Schwangere Frauen benötigen täglich 0,4 Milligramm Folsäure, während die Nahrungsaufnahme in der Regel nur 0,05 Milligramm liefert. Folsäurepräparate sind bequem einzunehmen und decken den erhöhten Bedarf von Mutter und Fötus während der Schwangerschaft, ohne dass man sich auf die Nahrungsaufnahme verlassen muss. Dies ist eine geeignete Methode zur Vorbeugung von Neuralrohrdefekten.

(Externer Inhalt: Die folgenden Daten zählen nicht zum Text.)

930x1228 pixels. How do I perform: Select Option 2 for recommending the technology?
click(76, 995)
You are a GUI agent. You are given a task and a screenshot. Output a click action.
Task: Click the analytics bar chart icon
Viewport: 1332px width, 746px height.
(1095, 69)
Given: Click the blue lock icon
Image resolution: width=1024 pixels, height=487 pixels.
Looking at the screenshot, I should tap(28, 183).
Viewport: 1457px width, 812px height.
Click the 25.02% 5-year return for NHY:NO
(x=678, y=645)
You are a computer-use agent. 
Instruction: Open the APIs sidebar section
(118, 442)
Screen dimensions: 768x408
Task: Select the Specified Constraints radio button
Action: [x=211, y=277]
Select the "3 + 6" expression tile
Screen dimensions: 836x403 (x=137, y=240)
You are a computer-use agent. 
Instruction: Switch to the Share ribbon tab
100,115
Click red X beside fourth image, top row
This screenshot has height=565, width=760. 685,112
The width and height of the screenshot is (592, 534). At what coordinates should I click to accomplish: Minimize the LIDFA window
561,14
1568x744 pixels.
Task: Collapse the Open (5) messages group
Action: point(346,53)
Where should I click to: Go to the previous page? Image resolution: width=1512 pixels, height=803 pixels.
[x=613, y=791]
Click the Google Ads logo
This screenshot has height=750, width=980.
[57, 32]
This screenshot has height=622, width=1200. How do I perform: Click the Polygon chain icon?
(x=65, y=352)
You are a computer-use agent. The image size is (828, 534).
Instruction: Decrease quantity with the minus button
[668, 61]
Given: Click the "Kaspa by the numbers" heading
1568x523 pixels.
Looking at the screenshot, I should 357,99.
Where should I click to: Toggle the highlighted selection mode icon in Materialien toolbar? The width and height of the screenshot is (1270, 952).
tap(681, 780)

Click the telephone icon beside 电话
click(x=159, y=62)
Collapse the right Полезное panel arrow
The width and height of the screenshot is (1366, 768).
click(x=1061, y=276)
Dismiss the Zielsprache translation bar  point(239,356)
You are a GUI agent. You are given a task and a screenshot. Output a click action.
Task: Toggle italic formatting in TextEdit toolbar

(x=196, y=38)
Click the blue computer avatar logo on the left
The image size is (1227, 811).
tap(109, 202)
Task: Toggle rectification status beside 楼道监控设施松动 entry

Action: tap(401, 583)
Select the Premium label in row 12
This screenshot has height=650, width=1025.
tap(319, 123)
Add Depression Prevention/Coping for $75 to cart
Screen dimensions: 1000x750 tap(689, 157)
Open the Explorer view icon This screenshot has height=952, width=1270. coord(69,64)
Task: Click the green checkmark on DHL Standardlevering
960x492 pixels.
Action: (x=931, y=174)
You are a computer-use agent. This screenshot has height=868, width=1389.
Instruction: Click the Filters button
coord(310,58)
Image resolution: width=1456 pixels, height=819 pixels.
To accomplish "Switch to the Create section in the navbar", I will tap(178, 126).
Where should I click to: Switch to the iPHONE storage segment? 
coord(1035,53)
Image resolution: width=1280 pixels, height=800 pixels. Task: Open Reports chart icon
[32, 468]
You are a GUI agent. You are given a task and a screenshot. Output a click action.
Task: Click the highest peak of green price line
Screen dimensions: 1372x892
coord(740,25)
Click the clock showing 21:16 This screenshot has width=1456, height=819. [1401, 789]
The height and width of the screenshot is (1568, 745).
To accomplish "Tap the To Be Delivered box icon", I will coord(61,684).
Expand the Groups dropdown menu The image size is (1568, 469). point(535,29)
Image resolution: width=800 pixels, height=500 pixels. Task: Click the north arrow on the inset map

Die Einnahme sollte mindestens einen Monat vor der geplanten Empfängnis beginnen, wobei täglich eine Tablette eingenommen wird. Diese Einnahme sollte bis zum Ende des dritten Schwangerschaftsmonats fortgesetzt werden. Ausgelassene Dosen müssen nicht nachgeholt werden. Die Einnahme von Folsäurepräparaten beugt nicht nur Neuralrohrdefekten beim Fötus vor, sondern bietet auch spezifische Vorteile gegen Fehlgeburten, intrauterine Wachstumsverzögerungen und mütterliche Anämie.
Jodsupplementierung vor und während der Schwangerschaft
Jod ist ein essentielles Spurenelement, das der menschliche Körper nicht selbst synthetisieren kann. Es ist ein Hauptbestandteil von Thyroxin, einem Hormon, das für die Stoffwechselaktivität und das Wachstum entscheidend ist. Jod ist besonders wichtig für Schwangere und Föten,Es fördert das Zellwachstum bei Föten und Säuglingen, insbesondere die Entwicklung der Gehirnzellen. Natürlich vorkommendes Jod gelangt über Nahrung, Wasser und Luft in den Körper. Der tägliche physiologische Bedarf an Jod liegt zwischen 100 und 200 Mikrogramm, wobei mindestens 50 Mikrogramm erforderlich sind, um Jodmangelerkrankungen vorzubeugen.
Der Verzehr von zertifiziertem jodiertem Salz ist eine wirksame Maßnahme gegen Jodmangelerkrankungen. Aufgrund bestimmter Probleme bei der Verteilung von jodiertem Salz und häufiger Fehler bei der täglichen Zubereitung von Speisen verdienen Jodmangelerkrankungen jedoch weiterhin unsere volle Aufmerksamkeit.Jodiertes Salz sollte frisch für den sofortigen Verbrauch gekauft und nicht über längere Zeit gelagert werden. Die Vorratsbehälter müssen abgedeckt werden, um Sonneneinstrahlung und Feuchtigkeitseinwirkung zu vermeiden. Die Öffnung von jodierten Salzbeuteln sollte mit einer Schnur sicher verschlossen und an einem kühlen, schattigen Ort aufbewahrt werden. Vermeiden Sie die Verwendung von in Öl gebratenem Salz; fügen Sie Salz erst hinzu, wenn die Speisen vollständig gar sind, oder in der Endphase des Schmorens oder Kochens.
Schwangere Frauen benötigen aufgrund des doppelten Jodbedarfs von Mutter und Fötus eine höhere Jodzufuhr. Der regelmäßige Verzehr von Seetang, Quallen, Garnelen, Austern, Gelbschwanzmakrelen, getrockneten Garnelen, Laver und Sojaprodukten kann den Jodhaushalt des Körpers ergänzen.